*Exercice a*: Recopiez à l'identique les lignes des entrées figurant plus bas, en commençant à celle qui contient « illuminated signs (359, 2217) » et en vous arrêtant après celle qui contient « Blog (20, 2143) ».

*Extrait choisi*:
# # # # #

Si le "taux de confiance" est de 62%, cela signifie également que des électeurs de droite, et sans doute de gauche, pensent que le FN pourrait être un gestionnaire convenable des villes. Cela peut-il accentuer dans les mois à venir la croissance de l'électorat FN avec les maires nouvellement élus qui sont maintenant aux affaires ? Si les mairies sont gérées sans heurts particuliers, le poids électoral du FN va-t-il encore gonfler ?

Je ne pense pas qu’on puisse parler d’une « taux de confiance » de 62%. Mais ce taux de banalisation n’est pas à négliger. Avec ses succès municipaux, et même si ces succès ne représentent pas grand-chose, finalement, au regard des 36 000 communes de France, la dirigeante du FN et son appareil vont évidemment tenter d’exploiter à fond la dynamique en vue de ramasser encore plus largement la mise au troisième tour de ces municipales que vont être les prochaines élections européennes du 25 Mai.

La campagne des européennes va être très courte et tous les ingrédients sont réunis pour que le mouvement d’extrême droite apparaisse même comme le premier parti de France. La crise économique et sociale, l’impopularité du parti socialiste au pouvoir, les problèmes de gouvernance et de leadership de l’UMP, la volonté de l’UDI et du Modem de lancer des listes autonomes, tout cela, avec un scrutin proportionnel (à un tour) et des élections qui suscitent généralement un record d’abstention, beaucoup de facteurs sont réunis pour favoriser le FN, qui peut être en situation de provoquer un nouveau « 21 avril ». Car non seulement le FN de Marine Le Pen a marqué des points en terme de banalisation mais, et c’est lié, l’adversité est, en quelque sorte, anémiée, hypnotisée. Et une partie de l’opinion, loin d’être majoritaire, est quand même plus importante qu’il y a quelques années à être prête à verser dans ce que j’appelle le national-populisme tendance xénophobe. C’est l’une des conséquences de la crise durable que traverse la France et l’Europe : cette crise d’identité aussi suscite des crispations, qui placent les « nationaux-populistes » en position de récupérateurs des protestations politiques, des malaises culturels et des souffrances sociales. Ça fait beaucoup ! Et cette récupération risque de culminer lors des prochaines européennes, considérées à tort comme des élections «gratuites », sans enjeux, ni danger.

# # # # #

*Exercice b*: Reproduisez fidèlement le passage de l'extrait ci-dessus qui débute aux mots « Je ne pense » et s'achève après les mots « européennes du 25 Mai. ».

Entrées de position des items:
# # # # #

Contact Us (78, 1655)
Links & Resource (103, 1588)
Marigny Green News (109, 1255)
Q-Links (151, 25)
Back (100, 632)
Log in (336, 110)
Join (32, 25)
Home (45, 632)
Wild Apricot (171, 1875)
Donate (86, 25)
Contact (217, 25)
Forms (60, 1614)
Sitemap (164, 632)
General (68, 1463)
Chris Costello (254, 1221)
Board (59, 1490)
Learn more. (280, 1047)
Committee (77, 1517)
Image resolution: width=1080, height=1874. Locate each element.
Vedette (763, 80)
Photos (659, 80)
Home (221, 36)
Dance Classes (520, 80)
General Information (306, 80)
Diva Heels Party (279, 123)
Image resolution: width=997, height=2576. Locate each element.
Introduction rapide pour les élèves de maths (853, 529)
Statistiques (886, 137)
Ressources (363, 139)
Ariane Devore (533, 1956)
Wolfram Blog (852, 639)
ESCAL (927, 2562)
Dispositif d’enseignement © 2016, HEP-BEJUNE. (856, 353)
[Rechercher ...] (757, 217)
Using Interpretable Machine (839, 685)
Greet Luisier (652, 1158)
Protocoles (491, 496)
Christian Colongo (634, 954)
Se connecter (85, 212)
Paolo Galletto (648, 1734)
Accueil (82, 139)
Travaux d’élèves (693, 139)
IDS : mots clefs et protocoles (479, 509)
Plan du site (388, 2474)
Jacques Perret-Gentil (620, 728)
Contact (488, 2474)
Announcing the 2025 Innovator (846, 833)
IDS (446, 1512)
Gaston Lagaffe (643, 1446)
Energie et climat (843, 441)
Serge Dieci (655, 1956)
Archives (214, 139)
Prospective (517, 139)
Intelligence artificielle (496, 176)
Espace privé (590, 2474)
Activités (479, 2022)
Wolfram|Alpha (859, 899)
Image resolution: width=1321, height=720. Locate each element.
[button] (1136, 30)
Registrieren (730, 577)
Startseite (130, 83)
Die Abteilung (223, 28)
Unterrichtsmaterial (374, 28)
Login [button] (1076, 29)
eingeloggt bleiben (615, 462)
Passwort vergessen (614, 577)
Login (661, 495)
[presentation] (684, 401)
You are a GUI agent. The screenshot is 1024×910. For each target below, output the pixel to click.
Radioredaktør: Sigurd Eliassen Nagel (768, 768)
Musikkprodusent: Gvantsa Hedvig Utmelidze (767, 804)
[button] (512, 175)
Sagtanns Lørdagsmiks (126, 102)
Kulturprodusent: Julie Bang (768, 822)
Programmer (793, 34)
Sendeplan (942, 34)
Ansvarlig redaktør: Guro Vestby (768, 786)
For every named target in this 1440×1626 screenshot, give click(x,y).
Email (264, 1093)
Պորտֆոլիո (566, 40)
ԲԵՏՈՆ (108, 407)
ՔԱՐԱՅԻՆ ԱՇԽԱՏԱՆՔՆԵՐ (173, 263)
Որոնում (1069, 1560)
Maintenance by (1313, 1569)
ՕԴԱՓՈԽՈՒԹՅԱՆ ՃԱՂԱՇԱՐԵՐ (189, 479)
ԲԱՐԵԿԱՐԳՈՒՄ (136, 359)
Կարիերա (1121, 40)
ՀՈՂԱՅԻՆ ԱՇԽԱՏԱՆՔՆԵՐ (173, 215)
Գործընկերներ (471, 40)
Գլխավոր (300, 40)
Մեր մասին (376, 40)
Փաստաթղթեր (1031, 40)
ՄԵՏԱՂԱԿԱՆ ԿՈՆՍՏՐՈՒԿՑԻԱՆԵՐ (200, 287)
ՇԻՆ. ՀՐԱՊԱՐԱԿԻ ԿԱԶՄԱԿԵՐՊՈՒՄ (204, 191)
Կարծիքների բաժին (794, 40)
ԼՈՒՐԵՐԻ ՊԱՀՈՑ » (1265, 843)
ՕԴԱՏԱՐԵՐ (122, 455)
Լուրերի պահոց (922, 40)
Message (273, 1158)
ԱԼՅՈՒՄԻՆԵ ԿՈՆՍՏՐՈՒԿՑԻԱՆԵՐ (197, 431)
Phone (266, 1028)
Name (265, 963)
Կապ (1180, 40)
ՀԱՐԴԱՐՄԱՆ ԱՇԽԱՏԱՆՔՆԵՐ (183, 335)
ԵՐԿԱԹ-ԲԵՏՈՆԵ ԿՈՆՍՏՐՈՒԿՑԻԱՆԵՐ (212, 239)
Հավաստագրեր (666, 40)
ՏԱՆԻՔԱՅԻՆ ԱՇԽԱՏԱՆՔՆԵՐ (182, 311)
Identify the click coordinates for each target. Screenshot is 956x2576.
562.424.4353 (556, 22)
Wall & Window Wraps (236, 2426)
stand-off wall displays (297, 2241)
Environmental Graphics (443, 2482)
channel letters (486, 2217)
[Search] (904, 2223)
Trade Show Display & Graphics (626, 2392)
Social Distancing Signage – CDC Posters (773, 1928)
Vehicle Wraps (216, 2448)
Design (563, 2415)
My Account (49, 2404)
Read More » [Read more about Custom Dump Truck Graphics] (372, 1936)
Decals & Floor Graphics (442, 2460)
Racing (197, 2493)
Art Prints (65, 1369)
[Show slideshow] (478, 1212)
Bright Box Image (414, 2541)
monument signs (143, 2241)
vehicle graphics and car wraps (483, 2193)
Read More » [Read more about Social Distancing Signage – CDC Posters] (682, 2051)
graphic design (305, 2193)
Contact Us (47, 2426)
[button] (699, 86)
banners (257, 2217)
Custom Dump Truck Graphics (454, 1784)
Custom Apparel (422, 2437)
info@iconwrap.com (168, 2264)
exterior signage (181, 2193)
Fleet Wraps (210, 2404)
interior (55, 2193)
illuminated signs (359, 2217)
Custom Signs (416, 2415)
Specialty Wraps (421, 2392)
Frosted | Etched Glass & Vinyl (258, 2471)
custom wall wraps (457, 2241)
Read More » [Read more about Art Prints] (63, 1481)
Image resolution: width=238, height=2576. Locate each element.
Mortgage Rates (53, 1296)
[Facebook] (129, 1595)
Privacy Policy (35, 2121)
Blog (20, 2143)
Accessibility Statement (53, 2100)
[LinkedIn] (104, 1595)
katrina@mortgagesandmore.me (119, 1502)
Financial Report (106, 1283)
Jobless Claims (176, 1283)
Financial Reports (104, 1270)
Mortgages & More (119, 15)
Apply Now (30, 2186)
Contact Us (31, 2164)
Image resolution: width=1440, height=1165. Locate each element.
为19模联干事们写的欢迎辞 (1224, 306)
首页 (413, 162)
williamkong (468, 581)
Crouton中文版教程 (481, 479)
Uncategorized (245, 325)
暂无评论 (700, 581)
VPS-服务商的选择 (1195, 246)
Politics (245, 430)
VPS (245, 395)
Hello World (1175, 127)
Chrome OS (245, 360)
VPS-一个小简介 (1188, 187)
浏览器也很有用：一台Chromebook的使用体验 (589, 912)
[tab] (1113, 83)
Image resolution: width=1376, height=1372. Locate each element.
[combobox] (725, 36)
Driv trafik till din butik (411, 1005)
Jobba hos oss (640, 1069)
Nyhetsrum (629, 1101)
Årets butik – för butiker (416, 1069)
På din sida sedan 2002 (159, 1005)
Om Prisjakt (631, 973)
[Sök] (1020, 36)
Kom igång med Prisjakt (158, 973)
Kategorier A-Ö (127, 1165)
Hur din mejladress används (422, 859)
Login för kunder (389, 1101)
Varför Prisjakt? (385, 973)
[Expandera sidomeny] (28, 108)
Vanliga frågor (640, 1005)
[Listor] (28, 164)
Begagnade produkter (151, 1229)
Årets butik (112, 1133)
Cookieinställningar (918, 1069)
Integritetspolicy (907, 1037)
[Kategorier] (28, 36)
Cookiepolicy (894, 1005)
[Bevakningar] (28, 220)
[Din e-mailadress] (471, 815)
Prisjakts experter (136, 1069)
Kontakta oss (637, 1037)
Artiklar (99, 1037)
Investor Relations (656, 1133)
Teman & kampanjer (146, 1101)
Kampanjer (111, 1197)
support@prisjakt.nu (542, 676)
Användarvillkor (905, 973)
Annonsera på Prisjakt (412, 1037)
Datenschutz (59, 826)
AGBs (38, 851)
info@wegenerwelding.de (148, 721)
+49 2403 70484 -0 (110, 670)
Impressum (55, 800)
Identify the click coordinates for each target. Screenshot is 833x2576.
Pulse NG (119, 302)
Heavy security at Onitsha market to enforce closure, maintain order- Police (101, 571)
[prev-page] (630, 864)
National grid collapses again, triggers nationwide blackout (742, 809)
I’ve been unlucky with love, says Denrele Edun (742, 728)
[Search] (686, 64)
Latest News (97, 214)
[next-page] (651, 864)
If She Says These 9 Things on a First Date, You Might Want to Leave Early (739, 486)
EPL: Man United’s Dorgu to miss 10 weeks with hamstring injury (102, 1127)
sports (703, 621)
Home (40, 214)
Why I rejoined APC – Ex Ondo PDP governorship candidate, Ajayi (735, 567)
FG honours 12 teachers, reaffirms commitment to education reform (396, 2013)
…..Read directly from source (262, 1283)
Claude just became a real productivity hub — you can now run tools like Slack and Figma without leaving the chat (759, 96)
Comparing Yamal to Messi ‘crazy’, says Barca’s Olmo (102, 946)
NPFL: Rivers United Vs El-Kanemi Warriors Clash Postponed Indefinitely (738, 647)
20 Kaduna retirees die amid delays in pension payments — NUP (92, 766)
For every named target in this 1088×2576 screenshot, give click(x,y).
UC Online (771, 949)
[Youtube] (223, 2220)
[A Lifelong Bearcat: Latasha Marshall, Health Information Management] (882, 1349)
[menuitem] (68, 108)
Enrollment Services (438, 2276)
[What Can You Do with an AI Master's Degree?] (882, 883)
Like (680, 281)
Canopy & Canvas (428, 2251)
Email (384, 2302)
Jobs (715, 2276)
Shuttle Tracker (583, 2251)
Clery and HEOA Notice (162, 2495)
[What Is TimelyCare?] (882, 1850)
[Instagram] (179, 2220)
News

# # # # #

*Corrigé a*:
illuminated signs (359, 2217)
Custom Signs (416, 2415)
Specialty Wraps (421, 2392)
Frosted | Etched Glass & Vinyl (258, 2471)
custom wall wraps (457, 2241)
Read More » [Read more about Art Prints] (63, 1481)
Image resolution: width=238, height=2576. Locate each element.
Mortgage Rates (53, 1296)
[Facebook] (129, 1595)
Privacy Policy (35, 2121)
Blog (20, 2143)

*Corrigé b*:
Je ne pense pas qu’on puisse parler d’une « taux de confiance » de 62%. Mais ce taux de banalisation n’est pas à négliger. Avec ses succès municipaux, et même si ces succès ne représentent pas grand-chose, finalement, au regard des 36 000 communes de France, la dirigeante du FN et son appareil vont évidemment tenter d’exploiter à fond la dynamique en vue de ramasser encore plus largement la mise au troisième tour de ces municipales que vont être les prochaines élections européennes du 25 Mai.